Rewrite the listing below with every occurrence of "GUI agent" switched to "interface agent", leaving everything else as it is.
(Beginning of Dataset entries)
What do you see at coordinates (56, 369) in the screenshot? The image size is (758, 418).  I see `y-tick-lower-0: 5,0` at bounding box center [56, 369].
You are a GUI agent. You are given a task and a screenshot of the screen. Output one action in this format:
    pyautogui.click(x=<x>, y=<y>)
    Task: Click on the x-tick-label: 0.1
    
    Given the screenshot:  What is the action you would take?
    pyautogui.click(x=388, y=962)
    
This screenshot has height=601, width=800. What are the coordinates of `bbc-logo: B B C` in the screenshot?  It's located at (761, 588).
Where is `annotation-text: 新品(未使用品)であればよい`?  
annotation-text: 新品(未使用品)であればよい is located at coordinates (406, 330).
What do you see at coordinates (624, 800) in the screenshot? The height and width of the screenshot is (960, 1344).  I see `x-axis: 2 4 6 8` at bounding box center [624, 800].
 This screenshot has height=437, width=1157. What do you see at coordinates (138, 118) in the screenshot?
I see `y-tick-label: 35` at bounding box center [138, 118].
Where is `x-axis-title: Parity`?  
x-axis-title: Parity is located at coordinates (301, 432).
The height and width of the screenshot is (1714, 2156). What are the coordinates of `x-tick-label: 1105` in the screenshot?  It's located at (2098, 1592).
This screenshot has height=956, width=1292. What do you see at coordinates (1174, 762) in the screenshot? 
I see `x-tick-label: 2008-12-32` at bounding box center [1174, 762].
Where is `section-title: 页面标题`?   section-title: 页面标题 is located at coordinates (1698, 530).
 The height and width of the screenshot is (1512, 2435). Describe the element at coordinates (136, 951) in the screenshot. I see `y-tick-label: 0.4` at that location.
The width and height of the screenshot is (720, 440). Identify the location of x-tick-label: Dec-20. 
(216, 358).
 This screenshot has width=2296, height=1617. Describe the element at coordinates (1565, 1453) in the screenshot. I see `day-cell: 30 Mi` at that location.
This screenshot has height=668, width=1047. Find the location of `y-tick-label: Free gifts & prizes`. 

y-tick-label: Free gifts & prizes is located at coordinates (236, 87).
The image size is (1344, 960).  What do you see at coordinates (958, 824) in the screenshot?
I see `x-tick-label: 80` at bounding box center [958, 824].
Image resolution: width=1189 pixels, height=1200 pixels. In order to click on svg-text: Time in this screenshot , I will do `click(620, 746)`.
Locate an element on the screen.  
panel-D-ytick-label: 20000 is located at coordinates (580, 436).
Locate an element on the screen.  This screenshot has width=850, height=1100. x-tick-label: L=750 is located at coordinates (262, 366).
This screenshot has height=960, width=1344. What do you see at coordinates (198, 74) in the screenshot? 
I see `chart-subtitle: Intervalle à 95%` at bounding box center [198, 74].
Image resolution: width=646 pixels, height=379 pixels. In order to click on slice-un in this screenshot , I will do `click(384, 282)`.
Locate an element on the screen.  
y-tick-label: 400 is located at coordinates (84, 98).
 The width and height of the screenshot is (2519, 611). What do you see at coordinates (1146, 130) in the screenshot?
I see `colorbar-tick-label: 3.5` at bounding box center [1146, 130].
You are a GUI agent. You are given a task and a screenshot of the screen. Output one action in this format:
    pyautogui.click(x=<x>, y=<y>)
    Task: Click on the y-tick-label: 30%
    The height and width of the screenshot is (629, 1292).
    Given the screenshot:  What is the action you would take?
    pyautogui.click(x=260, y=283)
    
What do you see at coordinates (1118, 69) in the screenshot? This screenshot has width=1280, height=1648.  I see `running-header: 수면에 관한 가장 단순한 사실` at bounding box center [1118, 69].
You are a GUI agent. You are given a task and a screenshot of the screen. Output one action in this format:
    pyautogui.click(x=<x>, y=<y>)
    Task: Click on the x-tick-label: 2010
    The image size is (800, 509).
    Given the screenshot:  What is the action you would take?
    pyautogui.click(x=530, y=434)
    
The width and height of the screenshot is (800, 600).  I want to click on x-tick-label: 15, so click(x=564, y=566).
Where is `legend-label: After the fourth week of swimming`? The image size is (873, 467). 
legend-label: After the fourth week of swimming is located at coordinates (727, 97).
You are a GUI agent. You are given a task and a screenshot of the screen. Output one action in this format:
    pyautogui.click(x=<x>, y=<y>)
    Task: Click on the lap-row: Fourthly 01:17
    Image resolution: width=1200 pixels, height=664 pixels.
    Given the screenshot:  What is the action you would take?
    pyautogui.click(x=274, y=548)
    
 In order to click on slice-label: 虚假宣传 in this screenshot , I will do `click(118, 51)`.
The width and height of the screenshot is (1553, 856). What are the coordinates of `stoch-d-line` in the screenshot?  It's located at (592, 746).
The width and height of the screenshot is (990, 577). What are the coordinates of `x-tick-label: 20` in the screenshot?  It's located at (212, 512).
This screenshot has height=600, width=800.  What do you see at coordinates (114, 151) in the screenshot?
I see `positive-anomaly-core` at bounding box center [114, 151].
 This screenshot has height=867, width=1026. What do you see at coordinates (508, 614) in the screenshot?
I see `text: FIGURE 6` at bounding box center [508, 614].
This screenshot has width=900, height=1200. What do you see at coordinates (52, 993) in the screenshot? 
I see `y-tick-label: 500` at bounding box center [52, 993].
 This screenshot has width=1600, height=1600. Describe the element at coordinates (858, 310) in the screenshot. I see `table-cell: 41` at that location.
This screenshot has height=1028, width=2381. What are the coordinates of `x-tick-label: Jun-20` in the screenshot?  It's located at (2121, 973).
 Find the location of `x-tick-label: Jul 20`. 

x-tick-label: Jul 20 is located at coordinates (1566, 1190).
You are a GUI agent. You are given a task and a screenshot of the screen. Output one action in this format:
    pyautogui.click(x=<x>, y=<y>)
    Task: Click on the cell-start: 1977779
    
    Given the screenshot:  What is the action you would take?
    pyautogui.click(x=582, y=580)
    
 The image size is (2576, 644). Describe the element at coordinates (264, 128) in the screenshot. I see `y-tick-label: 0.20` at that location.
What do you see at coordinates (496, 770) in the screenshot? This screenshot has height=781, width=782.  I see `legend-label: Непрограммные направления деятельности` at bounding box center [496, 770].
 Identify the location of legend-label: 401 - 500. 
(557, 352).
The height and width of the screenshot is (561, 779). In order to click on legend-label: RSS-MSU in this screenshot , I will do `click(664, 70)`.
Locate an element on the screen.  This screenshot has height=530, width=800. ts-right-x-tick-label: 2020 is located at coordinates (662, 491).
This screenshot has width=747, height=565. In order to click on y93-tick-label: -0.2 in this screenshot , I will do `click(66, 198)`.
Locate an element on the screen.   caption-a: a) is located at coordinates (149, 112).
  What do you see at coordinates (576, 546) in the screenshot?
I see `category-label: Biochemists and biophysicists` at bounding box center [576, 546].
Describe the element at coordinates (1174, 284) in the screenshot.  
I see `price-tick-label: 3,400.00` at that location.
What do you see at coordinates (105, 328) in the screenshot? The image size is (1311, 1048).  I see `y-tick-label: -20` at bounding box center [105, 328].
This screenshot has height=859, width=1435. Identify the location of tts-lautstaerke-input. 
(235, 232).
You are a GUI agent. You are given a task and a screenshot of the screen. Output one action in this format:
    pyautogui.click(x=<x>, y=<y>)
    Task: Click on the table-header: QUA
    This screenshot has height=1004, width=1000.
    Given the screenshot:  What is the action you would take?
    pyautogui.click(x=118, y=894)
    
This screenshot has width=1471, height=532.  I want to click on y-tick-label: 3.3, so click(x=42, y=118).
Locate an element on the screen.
(End of Dataset entries)
#### Answer below:
What do you see at coordinates (56, 369) in the screenshot? The image size is (758, 418).  I see `y-tick-lower-0: 5,0` at bounding box center [56, 369].
You are a interface agent. You are given a task and a screenshot of the screen. Output one action in this format:
    pyautogui.click(x=<x>, y=<y>)
    Task: Click on the x-tick-label: 0.1
    
    Given the screenshot:  What is the action you would take?
    pyautogui.click(x=388, y=962)
    
This screenshot has height=601, width=800. What are the coordinates of `bbc-logo: B B C` in the screenshot?  It's located at (761, 588).
Where is `annotation-text: 新品(未使用品)であればよい`?  
annotation-text: 新品(未使用品)であればよい is located at coordinates (406, 330).
What do you see at coordinates (624, 800) in the screenshot? The height and width of the screenshot is (960, 1344).  I see `x-axis: 2 4 6 8` at bounding box center [624, 800].
 This screenshot has height=437, width=1157. What do you see at coordinates (138, 118) in the screenshot?
I see `y-tick-label: 35` at bounding box center [138, 118].
Where is `x-axis-title: Parity`?  
x-axis-title: Parity is located at coordinates (301, 432).
The height and width of the screenshot is (1714, 2156). What are the coordinates of `x-tick-label: 1105` in the screenshot?  It's located at (2098, 1592).
This screenshot has height=956, width=1292. What do you see at coordinates (1174, 762) in the screenshot? 
I see `x-tick-label: 2008-12-32` at bounding box center [1174, 762].
Where is `section-title: 页面标题`?   section-title: 页面标题 is located at coordinates (1698, 530).
 The height and width of the screenshot is (1512, 2435). Describe the element at coordinates (136, 951) in the screenshot. I see `y-tick-label: 0.4` at that location.
The width and height of the screenshot is (720, 440). Identify the location of x-tick-label: Dec-20. 
(216, 358).
 This screenshot has width=2296, height=1617. Describe the element at coordinates (1565, 1453) in the screenshot. I see `day-cell: 30 Mi` at that location.
This screenshot has height=668, width=1047. Find the location of `y-tick-label: Free gifts & prizes`. 

y-tick-label: Free gifts & prizes is located at coordinates (236, 87).
The image size is (1344, 960).  What do you see at coordinates (958, 824) in the screenshot?
I see `x-tick-label: 80` at bounding box center [958, 824].
Image resolution: width=1189 pixels, height=1200 pixels. In order to click on svg-text: Time in this screenshot , I will do `click(620, 746)`.
Locate an element on the screen.  
panel-D-ytick-label: 20000 is located at coordinates (580, 436).
Locate an element on the screen.  This screenshot has width=850, height=1100. x-tick-label: L=750 is located at coordinates (262, 366).
This screenshot has height=960, width=1344. What do you see at coordinates (198, 74) in the screenshot? 
I see `chart-subtitle: Intervalle à 95%` at bounding box center [198, 74].
Image resolution: width=646 pixels, height=379 pixels. In order to click on slice-un in this screenshot , I will do `click(384, 282)`.
Locate an element on the screen.  
y-tick-label: 400 is located at coordinates (84, 98).
 The width and height of the screenshot is (2519, 611). What do you see at coordinates (1146, 130) in the screenshot?
I see `colorbar-tick-label: 3.5` at bounding box center [1146, 130].
You are a interface agent. You are given a task and a screenshot of the screen. Output one action in this format:
    pyautogui.click(x=<x>, y=<y>)
    Task: Click on the y-tick-label: 30%
    The height and width of the screenshot is (629, 1292).
    Given the screenshot:  What is the action you would take?
    pyautogui.click(x=260, y=283)
    
What do you see at coordinates (1118, 69) in the screenshot? This screenshot has width=1280, height=1648.  I see `running-header: 수면에 관한 가장 단순한 사실` at bounding box center [1118, 69].
You are a interface agent. You are given a task and a screenshot of the screen. Output one action in this format:
    pyautogui.click(x=<x>, y=<y>)
    Task: Click on the x-tick-label: 2010
    The image size is (800, 509).
    Given the screenshot:  What is the action you would take?
    pyautogui.click(x=530, y=434)
    
The width and height of the screenshot is (800, 600).  I want to click on x-tick-label: 15, so click(x=564, y=566).
Where is `legend-label: After the fourth week of swimming`? The image size is (873, 467). 
legend-label: After the fourth week of swimming is located at coordinates (727, 97).
You are a interface agent. You are given a task and a screenshot of the screen. Output one action in this format:
    pyautogui.click(x=<x>, y=<y>)
    Task: Click on the lap-row: Fourthly 01:17
    Image resolution: width=1200 pixels, height=664 pixels.
    Given the screenshot:  What is the action you would take?
    pyautogui.click(x=274, y=548)
    
 In order to click on slice-label: 虚假宣传 in this screenshot , I will do `click(118, 51)`.
The width and height of the screenshot is (1553, 856). What are the coordinates of `stoch-d-line` in the screenshot?  It's located at (592, 746).
The width and height of the screenshot is (990, 577). What are the coordinates of `x-tick-label: 20` in the screenshot?  It's located at (212, 512).
This screenshot has height=600, width=800.  What do you see at coordinates (114, 151) in the screenshot?
I see `positive-anomaly-core` at bounding box center [114, 151].
 This screenshot has height=867, width=1026. What do you see at coordinates (508, 614) in the screenshot?
I see `text: FIGURE 6` at bounding box center [508, 614].
This screenshot has width=900, height=1200. What do you see at coordinates (52, 993) in the screenshot? 
I see `y-tick-label: 500` at bounding box center [52, 993].
 This screenshot has width=1600, height=1600. Describe the element at coordinates (858, 310) in the screenshot. I see `table-cell: 41` at that location.
This screenshot has height=1028, width=2381. What are the coordinates of `x-tick-label: Jun-20` in the screenshot?  It's located at (2121, 973).
 Find the location of `x-tick-label: Jul 20`. 

x-tick-label: Jul 20 is located at coordinates (1566, 1190).
You are a interface agent. You are given a task and a screenshot of the screen. Output one action in this format:
    pyautogui.click(x=<x>, y=<y>)
    Task: Click on the cell-start: 1977779
    
    Given the screenshot:  What is the action you would take?
    pyautogui.click(x=582, y=580)
    
 The image size is (2576, 644). Describe the element at coordinates (264, 128) in the screenshot. I see `y-tick-label: 0.20` at that location.
What do you see at coordinates (496, 770) in the screenshot? This screenshot has height=781, width=782.  I see `legend-label: Непрограммные направления деятельности` at bounding box center [496, 770].
 Identify the location of legend-label: 401 - 500. 
(557, 352).
The height and width of the screenshot is (561, 779). In order to click on legend-label: RSS-MSU in this screenshot , I will do `click(664, 70)`.
Locate an element on the screen.  This screenshot has height=530, width=800. ts-right-x-tick-label: 2020 is located at coordinates (662, 491).
This screenshot has width=747, height=565. In order to click on y93-tick-label: -0.2 in this screenshot , I will do `click(66, 198)`.
Locate an element on the screen.   caption-a: a) is located at coordinates (149, 112).
  What do you see at coordinates (576, 546) in the screenshot?
I see `category-label: Biochemists and biophysicists` at bounding box center [576, 546].
Describe the element at coordinates (1174, 284) in the screenshot.  
I see `price-tick-label: 3,400.00` at that location.
What do you see at coordinates (105, 328) in the screenshot? The image size is (1311, 1048).  I see `y-tick-label: -20` at bounding box center [105, 328].
This screenshot has height=859, width=1435. Identify the location of tts-lautstaerke-input. 
(235, 232).
You are a interface agent. You are given a task and a screenshot of the screen. Output one action in this format:
    pyautogui.click(x=<x>, y=<y>)
    Task: Click on the table-header: QUA
    This screenshot has height=1004, width=1000.
    Given the screenshot:  What is the action you would take?
    pyautogui.click(x=118, y=894)
    
This screenshot has width=1471, height=532.  I want to click on y-tick-label: 3.3, so click(x=42, y=118).
Locate an element on the screen.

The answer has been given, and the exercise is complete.